### BRANO PROPOSTO:

****

La lingua etrusca non è ancora stata del tutto decifrata ma scavi archeologici nelle loro città mostrano che gli Etruschi furono per parecchi secoli clienti e fornitori di Cartagine, molto prima della espansione di Roma. Le città-stato etrusche furono partner commerciali di Cartagine oltre che, a volte, alleate in operazioni militari.

Il governo di Cartagine era un'oligarchia, non diversa da quella di Roma repubblicana, di cui conosciamo però pochi dettagli. I Capi dello Stato erano chiamati "suffeti" che verosimilmente era il titolo del governatore della città-madre Tiro. "Suffeti" letteralmente si traduce con "giudici", carica che ricorda i "Giudici" citati nella Bibbia. Gli scrittori romani invece, utilizzavano il termine "reges" (Re); ma non dimentichiamo il forte senso spregiativo che la parola "re" aveva per i romani, accesi repubblicani.

Più tardi uno o due suffeti, che si suppone esercitassero il potere giudiziario ed esecutivo, ma non quello militare (quest'ultimo affidato a dei generali di nomina pluriennale chiamati "strategoi"), cominciarono ad essere annualmente eletti fra le famiglie più potenti e influenti. Queste famiglie aristocratiche erano rappresentate in un consiglio supremo, comparabile al Senato di Roma, che aveva un ampio spettro di poteri. Oltre al senato con 300 membri, vi era un'altra assemblea aristocratica: il Consiglio dei Cento. Non si sa, però, se i suffeti venissero eletti dal consiglio o direttamente dal popolo in assemblea. Anche se il popolo poteva avere qualche influenza sulla legislazione, gli elementi democratici erano piuttosto deboli a Cartagine e l'amministrazione della città era sotto il fermo controllo degli oligarchi. Nonostante l'iniziale debolezza di questi elementi democratici, pare che a partire dal IV sec a.C. l'assemblea democratica si fosse rafforzata.

****

### DATI REGISTRATI:
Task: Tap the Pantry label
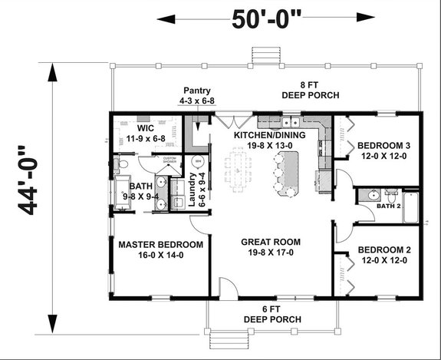[x=197, y=95]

****

### COMPITI DA SVOLGERE:
- a) Traduci in inglese questa frase del brano su Cartagine: "Oltre al senato con 300 membri, vi era un'altra assemblea aristocratica: il Consiglio dei Cento."
- b) Secondo il brano su Cartagine, con quale nome venivano chiamati i generali a cui era affidato il potere militare?
- c) Trascrivi di nuovo la parte del brano su Cartagine che si apre con le parole contenenti "Il governo di" e si chiude con "romani, accesi repubblicani.", modificandola in un solo punto: al posto di "governatore" scrivi "reggente".
Questo materiale proviene da un'altra fonte.

### SOLUZIONI PER COMPITO:
- a) Besides the senate with 300 members, there was another aristocratic assembly: the Council of One Hundred.

- b) Erano chiamati "strategoi".

- c)
Il governo di Cartagine era un'oligarchia, non diversa da quella di Roma repubblicana, di cui conosciamo però pochi dettagli. I Capi dello Stato erano chiamati "suffeti" che verosimilmente era il titolo del reggente della città-madre Tiro. "Suffeti" letteralmente si traduce con "giudici", carica che ricorda i "Giudici" citati nella Bibbia. Gli scrittori romani invece, utilizzavano il termine "reges" (Re); ma non dimentichiamo il forte senso spregiativo che la parola "re" aveva per i romani, accesi repubblicani.